Between 1980 and 1981 Uruguay converted C-47 T-508 into a gunship for COIN missions by installing three .50 cal machine guns to the last two rear windows.

The Philippines also converted some C-47s by mounting .50 cal machine guns and used them against Muslim guerrillas in the Battle of Jolo in 1974

In 1967, Thailand converted its first AC-47D installing it the SUU-11/A minigun pods.
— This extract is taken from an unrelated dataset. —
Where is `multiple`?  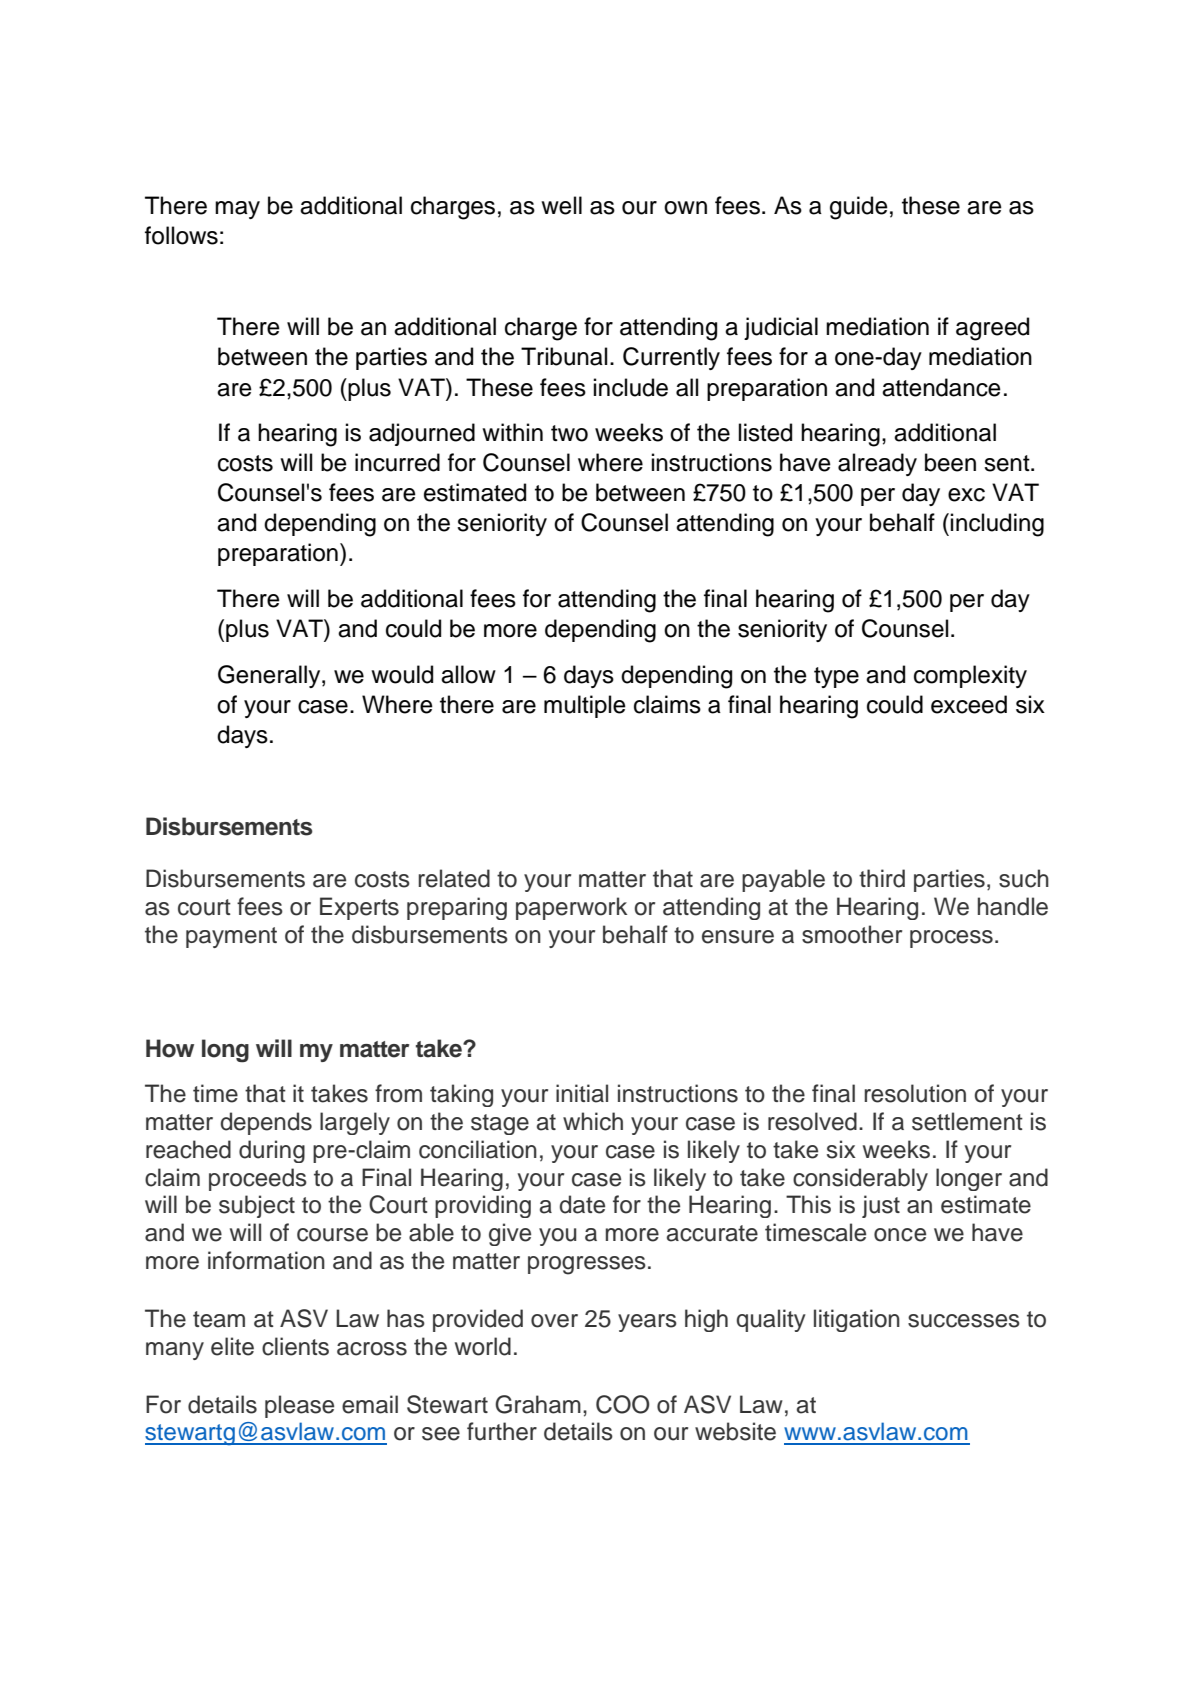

It kept converting a few more airframes and also received some former Khmer Air Force AC-47Ds from Cambodia in late 1975. Thai AC-47s also were equipped with a combination of two .50 cal machine guns and an M197 20mm Electric cannon.

==Variants==

- FC-47
Early version with 10 .30 cal machine guns (later replaced by minigun modules)
- AC-47D
US conversion of C-47 with M134 7.62-mm minigun
- AC-47T
Colombian military conversion of civilian DC-3 by Basler Turbo with infrared sensor pod with upgrade PT-6A engines and GAU-19 .50 caliber triple Gatling guns (replacing .50 cal machine guns)
- AC-47
With 3 AN-M2 .50 cal machine guns (used by most operators)
- B.JL.2
(บ.จล.๒) Thai variant with 2 .50 cal machine guns and an M197 20mm Electric cannon.
- AC-47TP
Salvadorian BT-67 conversion with 3 .50 cal machine guns

==Operators==

===Current===

- COL
- Colombian Aerospace Force
  - 214th Tactical Air Support Squadron

===Former===

- Cambodia
Khmer Air Force
- Kingdom of Laos
Royal Lao Air Force
- South Vietnam
Republic of Vietnam Air Force
- ELS
Salvadoran Air Force
- Thailand
 Royal Thai Air Force
- Philippines
 Philippine Air Force
- Indonesia
 Indonesian Air Force
- South Africa
 South African Air Force
- Uruguay
 Uruguayan Air Force
- USA
- United States Air Force – Tactical Air Command
- 14th Special Operations Wing – Nha Trang Air Base, Vietnam (detachments at Danang, Pleiku, Bien Hoa and Binh Thuy)
3rd Air Commando Squadron 1968–69
4th Air Commando Squadron 1964–69

==Aircraft on display==
Aircraft painted to represent AC-47s are on static display at the Air Commando Park at Hurlburt Field and the Air Force Armament Museum at Eglin Air Force Base. These airframes never were AC-47s and were actually regular unarmed C-47s.